(KWTX) Thousands of college freshmen are streaming in to Central Texas, bidding sometimes tearful farewells to parents and family members as they begin a new chapter in their lives.
A small army of upperclassmen will help about 3,000 incoming Baylor freshmen move into dorms this week. (Photo by John Carroll)
More than 1,500 freshmen moved into dorms Wednesday on the Baylor University campus, another 1,500 will move in Thursday, and the University of Mary Hardin-Baylor in Belton is welcoming 700 incoming freshmen this week.
Baylor freshman Carson McCLelland and his parents drove 1,900 miles from their home in Oregon to Waco.
“It’s great to be here,” he said.
"I'm so excited…it's an amazing campus…I love it."
Schools work to make transition easier
Sending a kid off to college, especially if the school is far away, can be nerve-wracking, but schools these days work hard to make the transition easier, even for an educator like Dr. David Everett, assistant superintendent of the McGregor Independent School District, who is taking his 18-year-old daughter to Texas Tech this month.
“At first I was very nervous because it’s a long way away,” he said.
“I can get there if something goes wrong, but it will take a while,” he said.
But by the time the decision had been made and plans were being solidified,
“Now there is absolutely no concern with my wife and me,” Everett said.
His daughter chose Tech because she wants to follow in her father’s footsteps and spend her life in education, specifically in agricultural education, and Tech was just the right fit.
“Besides, it came down to Texas Tech or Oklahoma State University and I couldn’t afford out of state tuition, so Tech it was.”
”You do some stuff right and some stuff wrong”
A year ago, when John Lee was preparing to send his daughter off to school, just deciding where to go was an issue.
Lee said one thing’s for sure when sending a child off to college.
“You do some stuff right and some stuff wrong.”
“We went to prospective student orientation days all over, at Tech and (the University of Texas) and several others and (his daughter) was auto-accepted at several schools, but not at UT,” Lee, the County Court at Law judge in Coryell County, said.
His daughter has a specific medical condition that requires her to be close to special treatment, and because many of her doctors are in Austin, she thought it made sense for her to go there.
“So, we decided on UT and got to work competing for admission,” Lee said.
Everett said his experience at Texas Tech left him believing prospective students are just as important to universities as the schools are to the kids.
“They went out of their way to make my daughter, her mother and I feel at home,” Everett said.

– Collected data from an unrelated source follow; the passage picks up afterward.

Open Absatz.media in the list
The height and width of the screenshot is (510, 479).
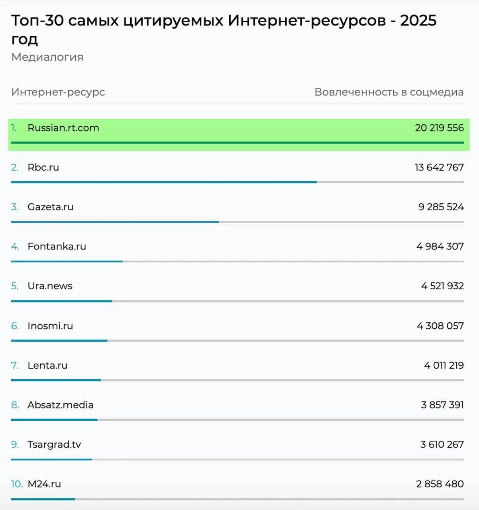pos(60,405)
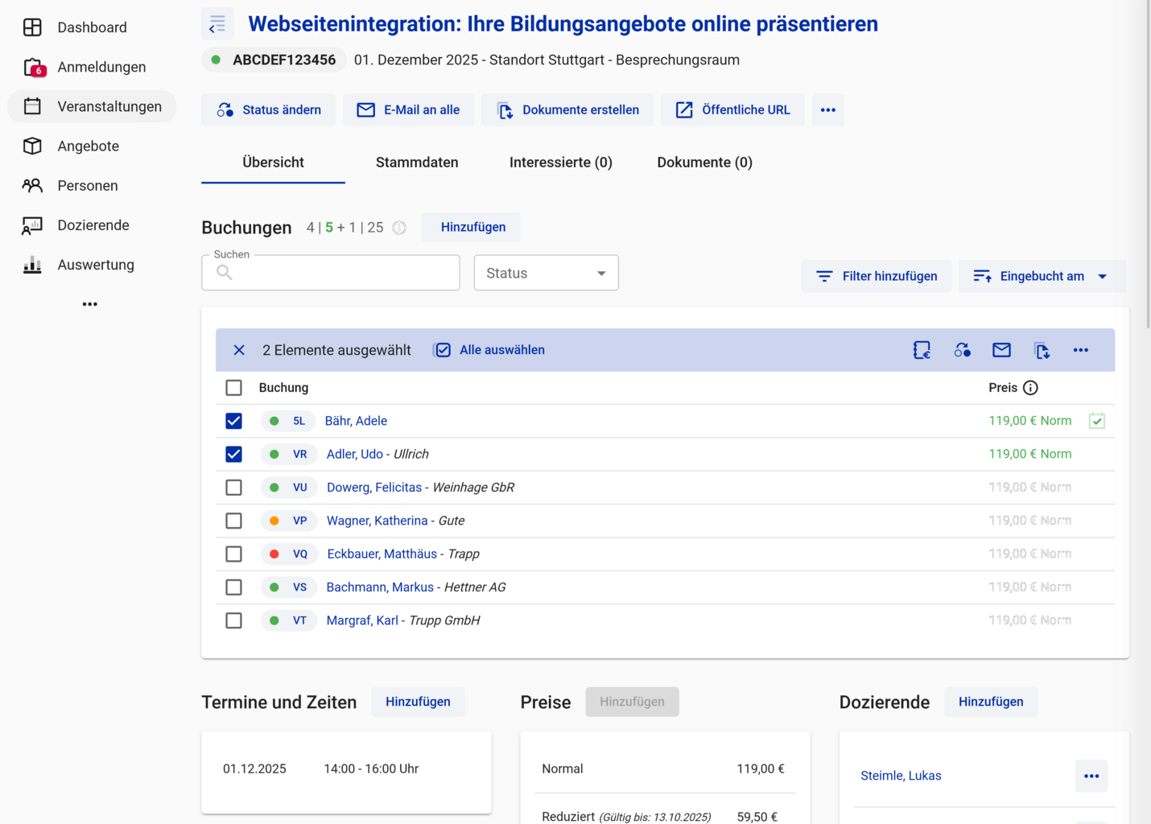Click info icon beside booking counts
Image resolution: width=1151 pixels, height=824 pixels.
click(x=399, y=228)
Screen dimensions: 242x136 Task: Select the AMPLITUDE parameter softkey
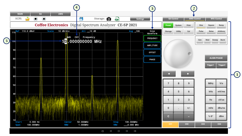(x=152, y=45)
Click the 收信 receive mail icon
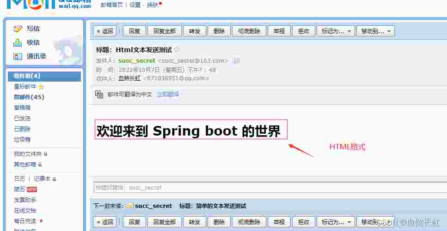The width and height of the screenshot is (447, 231). [x=18, y=42]
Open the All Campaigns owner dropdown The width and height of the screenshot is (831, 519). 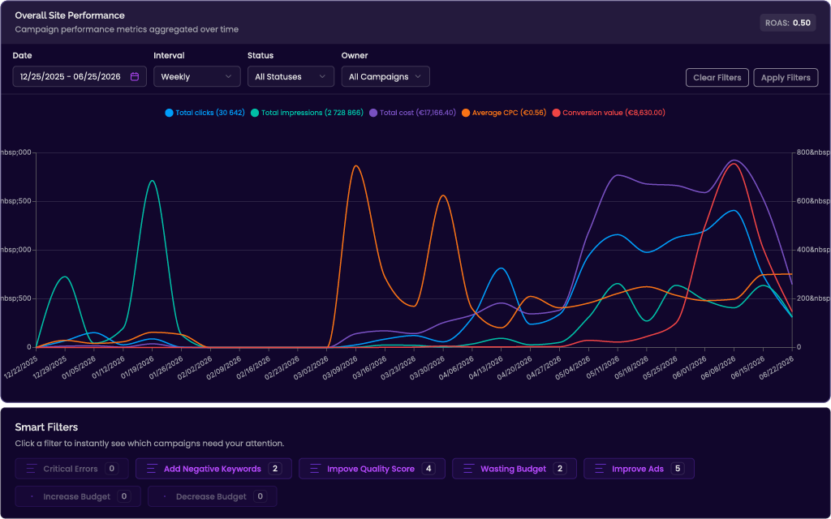(x=385, y=76)
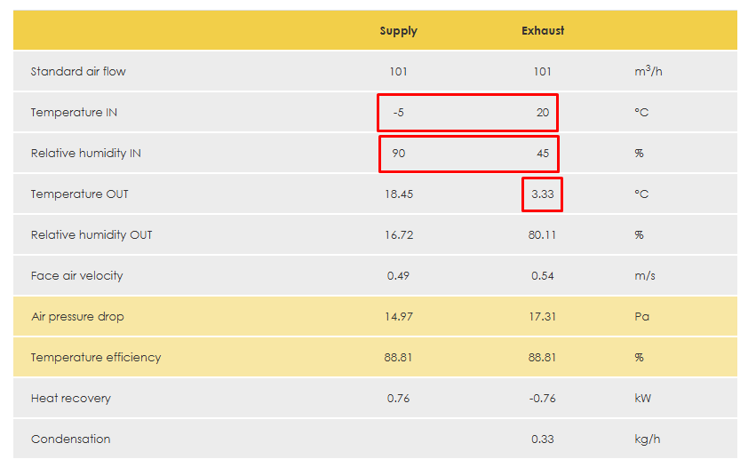Select the Exhaust Temperature IN value 20
The height and width of the screenshot is (467, 748).
point(542,113)
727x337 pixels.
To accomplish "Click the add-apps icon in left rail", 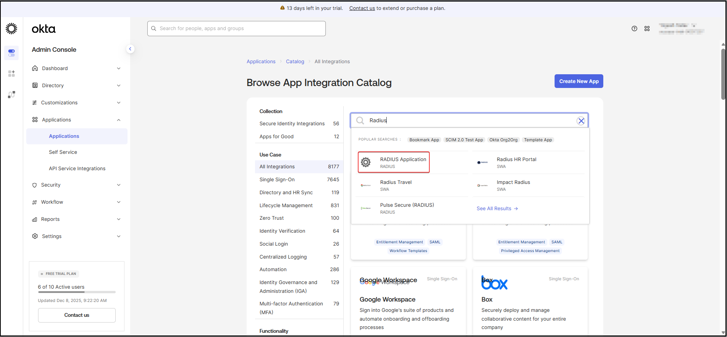I will click(11, 73).
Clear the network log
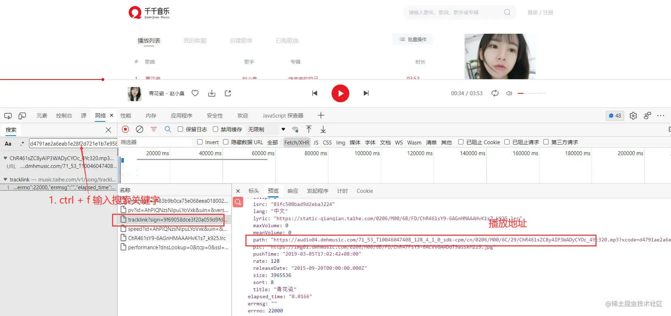 (x=139, y=129)
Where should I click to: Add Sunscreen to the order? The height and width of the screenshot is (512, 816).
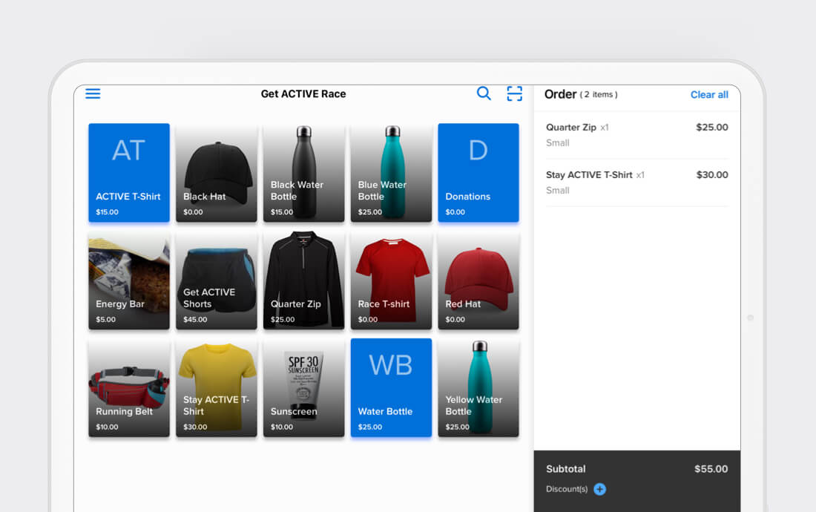tap(303, 388)
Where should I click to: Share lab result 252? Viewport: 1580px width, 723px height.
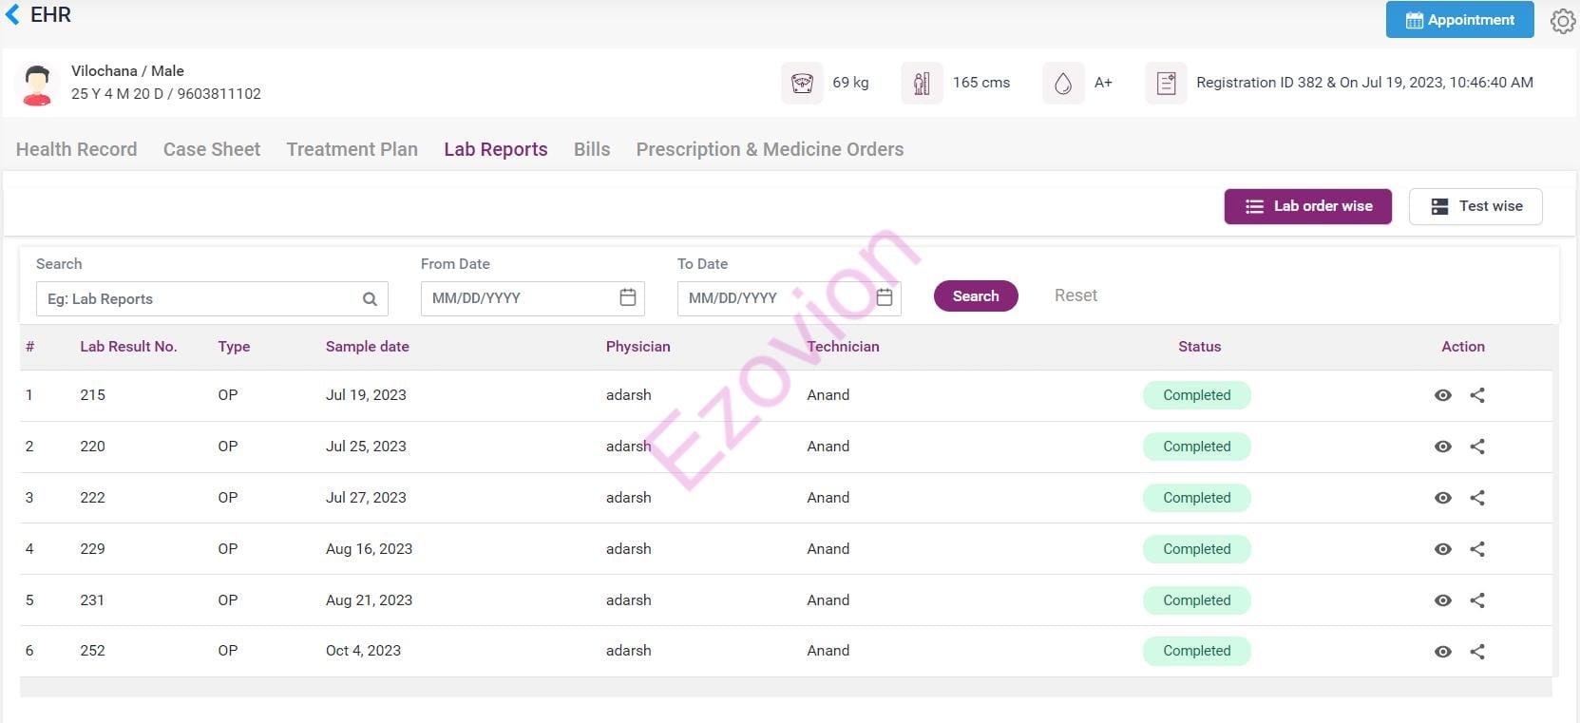[x=1477, y=652]
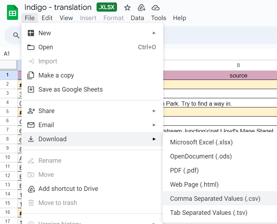
Task: Select Save as Google Sheets
Action: (70, 89)
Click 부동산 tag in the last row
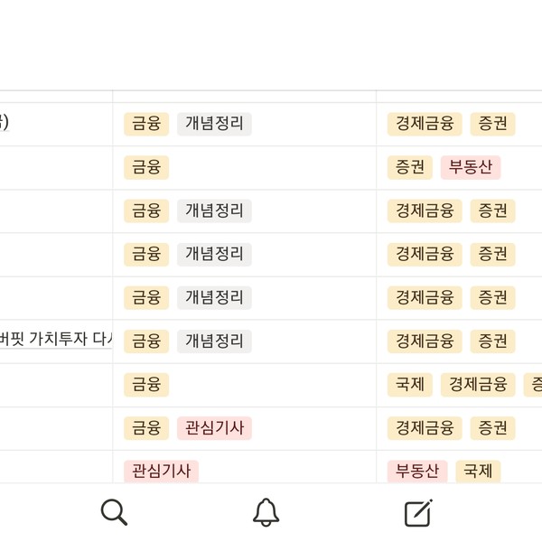Image resolution: width=542 pixels, height=542 pixels. [417, 472]
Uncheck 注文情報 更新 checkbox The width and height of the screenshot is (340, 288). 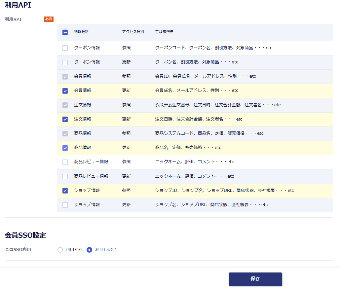65,120
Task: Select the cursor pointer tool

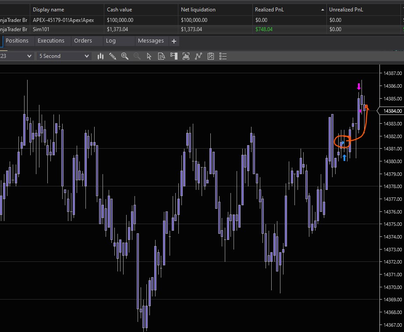Action: click(149, 56)
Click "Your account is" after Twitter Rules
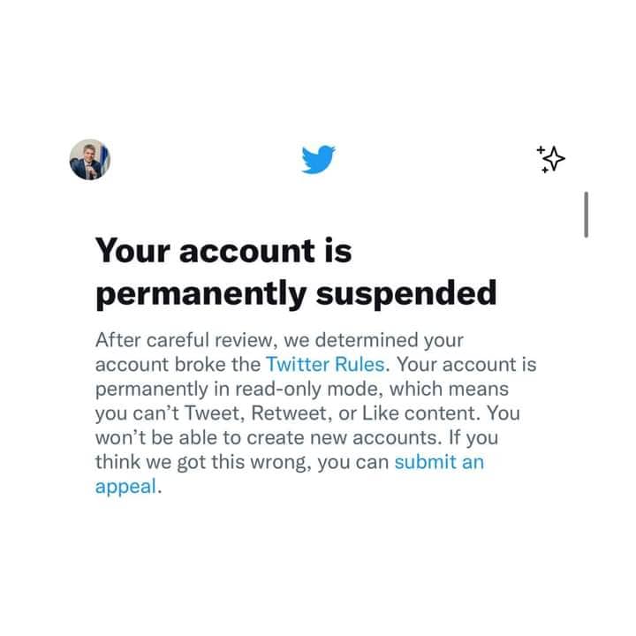Screen dimensions: 636x636 pos(466,364)
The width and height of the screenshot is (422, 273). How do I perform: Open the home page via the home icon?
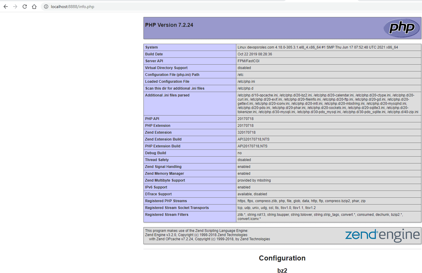point(34,6)
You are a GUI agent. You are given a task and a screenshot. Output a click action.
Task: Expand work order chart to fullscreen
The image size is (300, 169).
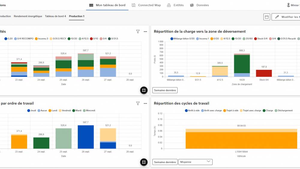pos(144,162)
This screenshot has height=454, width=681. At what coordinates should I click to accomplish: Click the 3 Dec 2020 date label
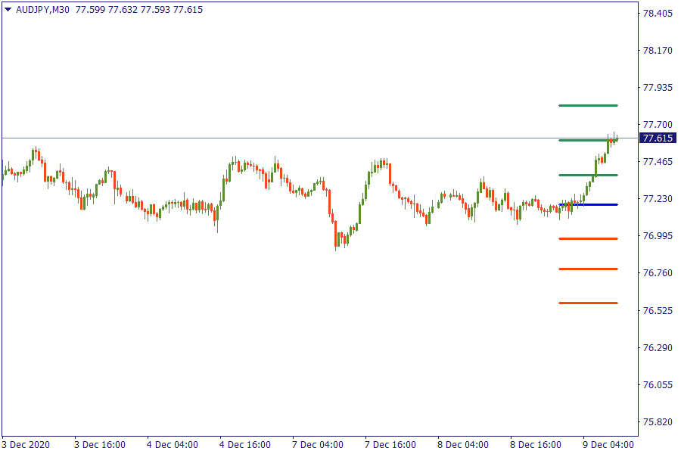pos(26,444)

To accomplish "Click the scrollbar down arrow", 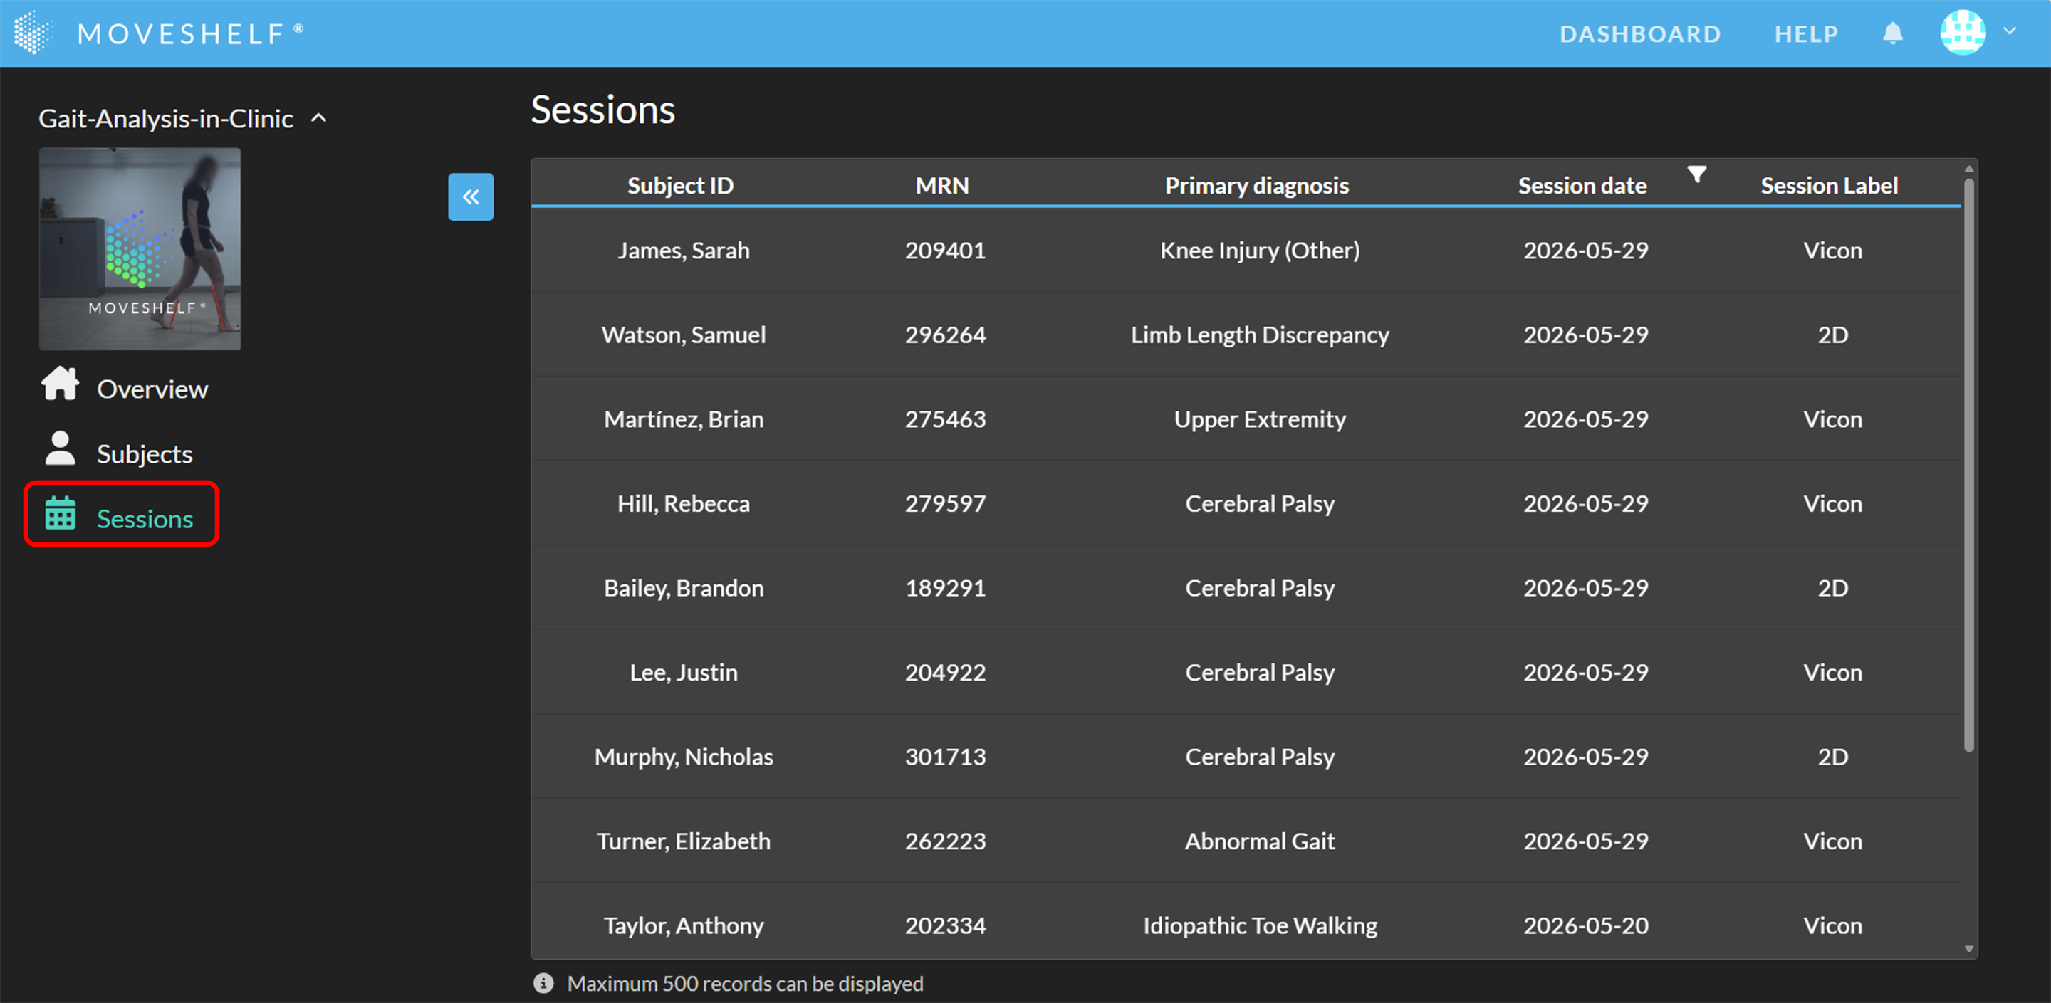I will tap(1969, 949).
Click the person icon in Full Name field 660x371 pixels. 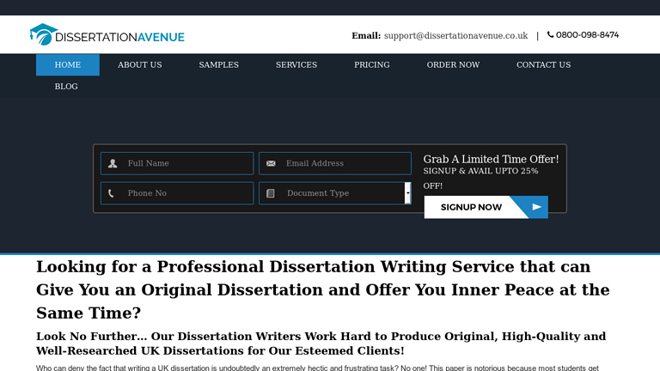pos(113,163)
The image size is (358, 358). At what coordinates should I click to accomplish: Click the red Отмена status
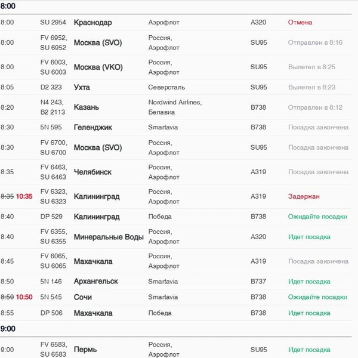click(x=300, y=23)
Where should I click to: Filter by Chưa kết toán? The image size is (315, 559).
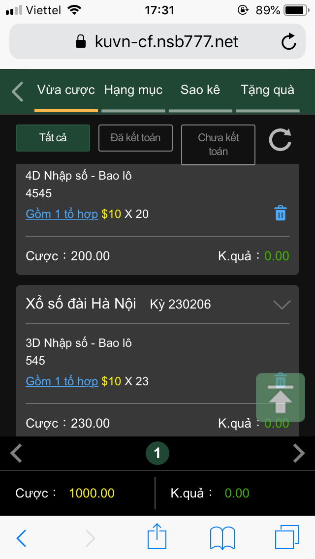pos(218,144)
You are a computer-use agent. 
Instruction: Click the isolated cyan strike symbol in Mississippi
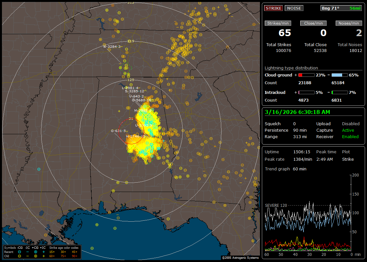click(x=39, y=169)
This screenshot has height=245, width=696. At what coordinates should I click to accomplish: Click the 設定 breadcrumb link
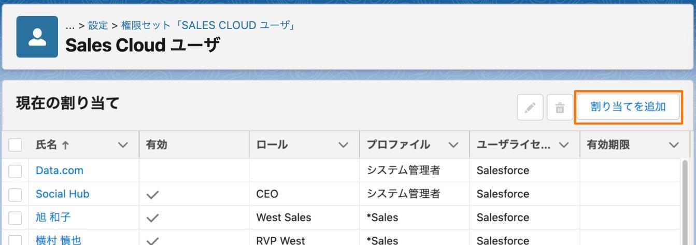coord(98,25)
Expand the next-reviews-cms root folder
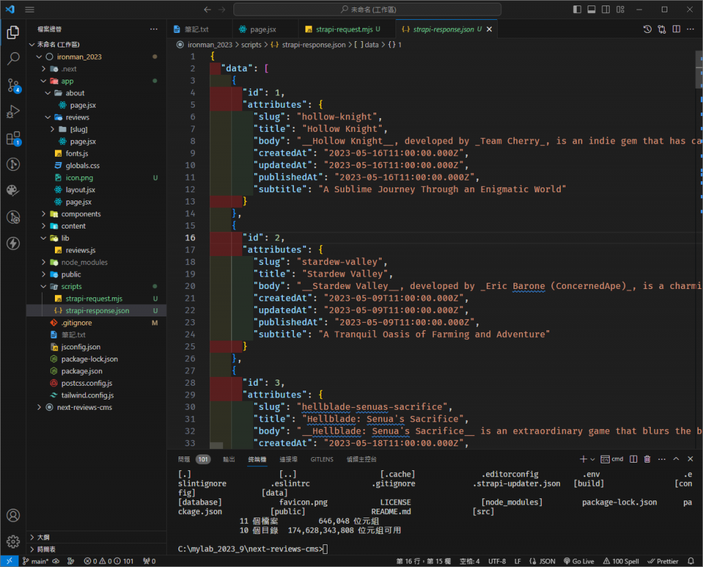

He recalled faculty members invited her to their homes for suppers, spent extra hours making sure she saw and experienced every facet of university life and even prepared an entire degree plan for her.
“She’s ready to go. All she has to do is show up.”
Everett said his daughter’s best friend is going to Texas Tech, too, the pair are roommates and are studying the same thing.
“Their mothers have been busy figuring out what they need to get for the girls to take, so thankfully I’m not responsible for that.”
The most important thing when beginning is start early, even the first of a student’s junior year in high school isn’t too early to start.
The bottom line is, Everett said, when a young person is preparing to find a place in college, “Don’t be afraid to call, talk to people at the schools, ask them questions and make a plan.”